Stored data entries
:::
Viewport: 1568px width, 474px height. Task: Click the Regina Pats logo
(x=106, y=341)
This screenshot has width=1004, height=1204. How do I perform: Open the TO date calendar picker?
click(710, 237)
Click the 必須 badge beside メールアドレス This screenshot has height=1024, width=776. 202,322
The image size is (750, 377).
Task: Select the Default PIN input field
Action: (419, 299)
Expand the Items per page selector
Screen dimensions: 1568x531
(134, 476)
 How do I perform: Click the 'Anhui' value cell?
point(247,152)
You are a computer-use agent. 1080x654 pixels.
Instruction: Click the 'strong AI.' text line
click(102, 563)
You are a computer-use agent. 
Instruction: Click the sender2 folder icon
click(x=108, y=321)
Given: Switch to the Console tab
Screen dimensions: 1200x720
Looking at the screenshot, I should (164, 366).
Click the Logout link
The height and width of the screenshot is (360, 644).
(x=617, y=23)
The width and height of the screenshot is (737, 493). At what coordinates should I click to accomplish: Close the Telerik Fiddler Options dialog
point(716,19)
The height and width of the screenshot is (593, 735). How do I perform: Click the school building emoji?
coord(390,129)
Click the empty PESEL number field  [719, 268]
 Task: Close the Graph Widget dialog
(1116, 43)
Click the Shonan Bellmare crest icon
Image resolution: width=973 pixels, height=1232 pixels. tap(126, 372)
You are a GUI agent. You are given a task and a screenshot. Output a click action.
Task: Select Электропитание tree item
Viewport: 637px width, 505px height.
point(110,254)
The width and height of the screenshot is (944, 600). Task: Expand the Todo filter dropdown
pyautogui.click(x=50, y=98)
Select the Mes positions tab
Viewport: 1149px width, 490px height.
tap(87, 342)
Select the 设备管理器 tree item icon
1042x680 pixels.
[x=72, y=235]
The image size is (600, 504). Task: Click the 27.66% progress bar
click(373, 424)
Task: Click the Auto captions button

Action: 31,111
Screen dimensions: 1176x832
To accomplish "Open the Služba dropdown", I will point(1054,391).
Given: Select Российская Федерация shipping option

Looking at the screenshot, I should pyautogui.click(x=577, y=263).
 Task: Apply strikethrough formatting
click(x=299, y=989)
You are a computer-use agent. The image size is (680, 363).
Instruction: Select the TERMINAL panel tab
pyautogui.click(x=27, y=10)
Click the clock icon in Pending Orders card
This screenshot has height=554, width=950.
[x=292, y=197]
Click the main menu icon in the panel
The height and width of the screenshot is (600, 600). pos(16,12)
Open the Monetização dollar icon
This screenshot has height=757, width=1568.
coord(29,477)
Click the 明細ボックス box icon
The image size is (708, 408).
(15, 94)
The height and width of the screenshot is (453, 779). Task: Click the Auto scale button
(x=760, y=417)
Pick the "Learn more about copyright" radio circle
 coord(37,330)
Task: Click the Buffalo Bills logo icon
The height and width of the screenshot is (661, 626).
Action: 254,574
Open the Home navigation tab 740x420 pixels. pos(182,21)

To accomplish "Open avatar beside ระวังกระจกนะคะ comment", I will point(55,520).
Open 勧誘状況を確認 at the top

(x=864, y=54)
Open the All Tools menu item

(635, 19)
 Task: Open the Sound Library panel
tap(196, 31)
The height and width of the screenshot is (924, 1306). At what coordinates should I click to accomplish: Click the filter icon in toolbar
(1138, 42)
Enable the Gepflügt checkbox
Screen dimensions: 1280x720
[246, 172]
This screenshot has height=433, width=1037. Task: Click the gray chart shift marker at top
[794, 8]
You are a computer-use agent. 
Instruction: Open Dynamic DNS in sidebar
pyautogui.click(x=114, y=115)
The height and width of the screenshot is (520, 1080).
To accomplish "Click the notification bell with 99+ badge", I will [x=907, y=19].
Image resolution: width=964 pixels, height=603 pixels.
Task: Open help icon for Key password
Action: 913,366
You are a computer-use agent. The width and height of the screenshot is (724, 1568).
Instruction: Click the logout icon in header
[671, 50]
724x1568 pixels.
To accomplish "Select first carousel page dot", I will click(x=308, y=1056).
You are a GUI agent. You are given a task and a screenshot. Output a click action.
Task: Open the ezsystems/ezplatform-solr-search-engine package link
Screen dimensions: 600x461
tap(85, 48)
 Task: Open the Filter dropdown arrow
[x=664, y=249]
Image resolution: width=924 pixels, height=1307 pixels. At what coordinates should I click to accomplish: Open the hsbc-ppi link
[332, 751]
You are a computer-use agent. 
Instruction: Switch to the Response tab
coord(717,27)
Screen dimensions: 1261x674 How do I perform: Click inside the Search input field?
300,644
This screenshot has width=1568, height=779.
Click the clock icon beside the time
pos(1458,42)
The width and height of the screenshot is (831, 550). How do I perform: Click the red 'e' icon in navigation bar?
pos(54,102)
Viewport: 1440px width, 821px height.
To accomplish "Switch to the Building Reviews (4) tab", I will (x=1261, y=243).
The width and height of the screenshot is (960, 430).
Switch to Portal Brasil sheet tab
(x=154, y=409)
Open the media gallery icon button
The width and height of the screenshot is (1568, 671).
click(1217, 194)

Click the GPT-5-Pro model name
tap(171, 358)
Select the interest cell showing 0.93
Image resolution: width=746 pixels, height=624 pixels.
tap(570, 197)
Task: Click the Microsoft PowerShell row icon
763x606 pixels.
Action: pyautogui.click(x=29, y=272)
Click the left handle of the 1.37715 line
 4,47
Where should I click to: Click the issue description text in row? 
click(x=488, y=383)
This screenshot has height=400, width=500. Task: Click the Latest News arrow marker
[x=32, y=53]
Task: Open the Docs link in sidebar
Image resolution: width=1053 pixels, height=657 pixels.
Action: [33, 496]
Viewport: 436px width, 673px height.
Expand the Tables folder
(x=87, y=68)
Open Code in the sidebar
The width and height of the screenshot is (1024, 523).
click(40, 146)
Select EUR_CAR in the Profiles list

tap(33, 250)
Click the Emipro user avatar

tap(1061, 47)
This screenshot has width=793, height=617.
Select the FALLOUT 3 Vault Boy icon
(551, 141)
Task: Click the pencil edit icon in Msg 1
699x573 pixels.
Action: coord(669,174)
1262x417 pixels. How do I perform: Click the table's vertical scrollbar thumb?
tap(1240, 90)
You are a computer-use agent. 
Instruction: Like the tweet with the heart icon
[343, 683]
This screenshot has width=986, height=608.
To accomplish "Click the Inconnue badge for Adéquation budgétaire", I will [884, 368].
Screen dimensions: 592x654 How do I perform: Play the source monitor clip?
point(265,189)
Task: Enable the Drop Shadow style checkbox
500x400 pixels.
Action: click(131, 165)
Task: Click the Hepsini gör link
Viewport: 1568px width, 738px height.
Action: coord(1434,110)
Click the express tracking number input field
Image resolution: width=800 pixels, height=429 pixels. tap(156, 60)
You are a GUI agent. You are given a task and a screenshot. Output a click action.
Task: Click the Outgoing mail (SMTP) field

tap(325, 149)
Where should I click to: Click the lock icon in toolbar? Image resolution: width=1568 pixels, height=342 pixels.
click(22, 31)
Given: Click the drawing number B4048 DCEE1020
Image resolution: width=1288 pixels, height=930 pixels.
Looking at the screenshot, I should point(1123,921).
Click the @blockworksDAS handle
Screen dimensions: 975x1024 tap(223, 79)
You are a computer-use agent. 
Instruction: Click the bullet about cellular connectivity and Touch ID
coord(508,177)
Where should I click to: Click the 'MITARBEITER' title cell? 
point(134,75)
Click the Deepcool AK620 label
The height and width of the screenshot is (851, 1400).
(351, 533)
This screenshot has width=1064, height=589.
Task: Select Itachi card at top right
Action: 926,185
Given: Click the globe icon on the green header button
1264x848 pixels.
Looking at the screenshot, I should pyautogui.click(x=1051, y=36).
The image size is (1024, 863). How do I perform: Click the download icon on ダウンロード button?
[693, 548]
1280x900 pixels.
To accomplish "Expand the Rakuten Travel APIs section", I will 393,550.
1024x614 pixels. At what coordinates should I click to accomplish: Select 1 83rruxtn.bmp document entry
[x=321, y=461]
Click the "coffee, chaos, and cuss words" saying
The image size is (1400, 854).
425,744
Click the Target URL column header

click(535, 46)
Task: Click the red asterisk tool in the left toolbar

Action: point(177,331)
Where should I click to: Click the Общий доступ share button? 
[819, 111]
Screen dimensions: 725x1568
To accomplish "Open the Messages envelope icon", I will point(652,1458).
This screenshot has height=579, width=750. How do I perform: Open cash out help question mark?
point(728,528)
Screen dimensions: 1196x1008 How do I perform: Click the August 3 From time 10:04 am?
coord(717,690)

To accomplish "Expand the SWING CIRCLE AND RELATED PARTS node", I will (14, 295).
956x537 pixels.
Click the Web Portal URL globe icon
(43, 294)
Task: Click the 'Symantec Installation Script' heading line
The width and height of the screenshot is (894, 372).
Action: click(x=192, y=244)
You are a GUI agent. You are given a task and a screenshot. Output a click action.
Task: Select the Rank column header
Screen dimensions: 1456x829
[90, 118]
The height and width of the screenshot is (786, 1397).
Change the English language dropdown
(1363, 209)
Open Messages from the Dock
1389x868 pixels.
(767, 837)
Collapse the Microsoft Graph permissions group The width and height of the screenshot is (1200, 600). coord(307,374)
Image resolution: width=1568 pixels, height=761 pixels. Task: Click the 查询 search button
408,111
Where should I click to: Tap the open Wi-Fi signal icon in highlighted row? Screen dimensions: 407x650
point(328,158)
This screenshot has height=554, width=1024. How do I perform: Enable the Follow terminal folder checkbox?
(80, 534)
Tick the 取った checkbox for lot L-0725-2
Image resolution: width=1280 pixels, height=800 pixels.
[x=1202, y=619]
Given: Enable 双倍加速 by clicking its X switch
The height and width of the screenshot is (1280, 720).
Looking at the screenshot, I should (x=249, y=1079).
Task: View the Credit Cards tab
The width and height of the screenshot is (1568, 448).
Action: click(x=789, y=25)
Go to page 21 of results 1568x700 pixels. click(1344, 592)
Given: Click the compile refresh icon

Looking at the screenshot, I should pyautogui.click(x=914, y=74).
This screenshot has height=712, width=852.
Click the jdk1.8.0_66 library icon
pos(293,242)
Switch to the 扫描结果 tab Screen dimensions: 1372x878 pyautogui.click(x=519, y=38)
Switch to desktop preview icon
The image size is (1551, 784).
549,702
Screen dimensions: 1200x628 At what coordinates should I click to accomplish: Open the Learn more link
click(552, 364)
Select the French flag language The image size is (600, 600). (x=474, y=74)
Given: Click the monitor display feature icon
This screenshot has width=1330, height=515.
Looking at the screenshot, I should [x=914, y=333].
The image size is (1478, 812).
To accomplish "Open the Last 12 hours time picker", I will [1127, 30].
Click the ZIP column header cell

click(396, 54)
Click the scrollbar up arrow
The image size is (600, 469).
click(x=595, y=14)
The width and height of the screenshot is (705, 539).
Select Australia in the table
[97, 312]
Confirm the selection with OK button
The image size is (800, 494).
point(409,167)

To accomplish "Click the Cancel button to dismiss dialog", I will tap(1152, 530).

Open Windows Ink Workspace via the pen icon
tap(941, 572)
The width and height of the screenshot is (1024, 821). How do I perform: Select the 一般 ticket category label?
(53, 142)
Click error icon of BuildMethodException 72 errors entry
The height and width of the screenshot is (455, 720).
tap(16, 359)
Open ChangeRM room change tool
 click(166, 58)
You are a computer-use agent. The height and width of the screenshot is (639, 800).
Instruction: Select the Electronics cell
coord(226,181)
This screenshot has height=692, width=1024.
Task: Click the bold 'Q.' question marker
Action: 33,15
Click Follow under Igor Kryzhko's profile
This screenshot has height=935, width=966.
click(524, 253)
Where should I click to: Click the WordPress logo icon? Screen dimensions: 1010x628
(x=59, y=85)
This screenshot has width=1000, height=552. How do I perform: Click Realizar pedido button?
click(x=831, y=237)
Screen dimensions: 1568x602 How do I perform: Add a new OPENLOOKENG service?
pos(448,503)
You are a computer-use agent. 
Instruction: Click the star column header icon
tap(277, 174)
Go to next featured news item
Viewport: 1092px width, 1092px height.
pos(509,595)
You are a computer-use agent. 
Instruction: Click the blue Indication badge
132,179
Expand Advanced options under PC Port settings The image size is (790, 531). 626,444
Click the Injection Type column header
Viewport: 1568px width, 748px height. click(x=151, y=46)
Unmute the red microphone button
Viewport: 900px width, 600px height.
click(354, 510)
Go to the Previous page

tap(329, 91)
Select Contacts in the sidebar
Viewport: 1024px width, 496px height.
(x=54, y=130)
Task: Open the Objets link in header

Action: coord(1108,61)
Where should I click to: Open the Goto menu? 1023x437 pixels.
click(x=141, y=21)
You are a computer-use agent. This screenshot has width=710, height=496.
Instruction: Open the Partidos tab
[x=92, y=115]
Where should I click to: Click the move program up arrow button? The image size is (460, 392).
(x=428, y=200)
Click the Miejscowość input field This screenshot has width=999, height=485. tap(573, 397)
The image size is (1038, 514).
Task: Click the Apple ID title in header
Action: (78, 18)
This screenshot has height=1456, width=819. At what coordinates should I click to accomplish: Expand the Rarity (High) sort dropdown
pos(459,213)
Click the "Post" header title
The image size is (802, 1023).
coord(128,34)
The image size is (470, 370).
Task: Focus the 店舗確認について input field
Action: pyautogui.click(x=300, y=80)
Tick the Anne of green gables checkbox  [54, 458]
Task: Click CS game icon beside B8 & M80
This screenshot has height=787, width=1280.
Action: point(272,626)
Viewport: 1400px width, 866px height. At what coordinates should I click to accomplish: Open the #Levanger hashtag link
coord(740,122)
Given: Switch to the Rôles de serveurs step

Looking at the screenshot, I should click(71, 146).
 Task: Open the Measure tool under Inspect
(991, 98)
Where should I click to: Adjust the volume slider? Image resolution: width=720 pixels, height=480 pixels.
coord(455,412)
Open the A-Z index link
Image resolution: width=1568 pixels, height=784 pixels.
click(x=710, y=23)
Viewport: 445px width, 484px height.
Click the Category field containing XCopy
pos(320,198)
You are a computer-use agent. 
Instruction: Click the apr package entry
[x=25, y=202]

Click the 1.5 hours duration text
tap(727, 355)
:::
# YOUR TASK
Search the records line by line for the word "Microsoft" and copy every line where it appears.

# EXERCISE OUTPUT
Task: Click the Microsoft PowerShell row icon
Collapse the Microsoft Graph permissions group The width and height of the screenshot is (1200, 600). coord(307,374)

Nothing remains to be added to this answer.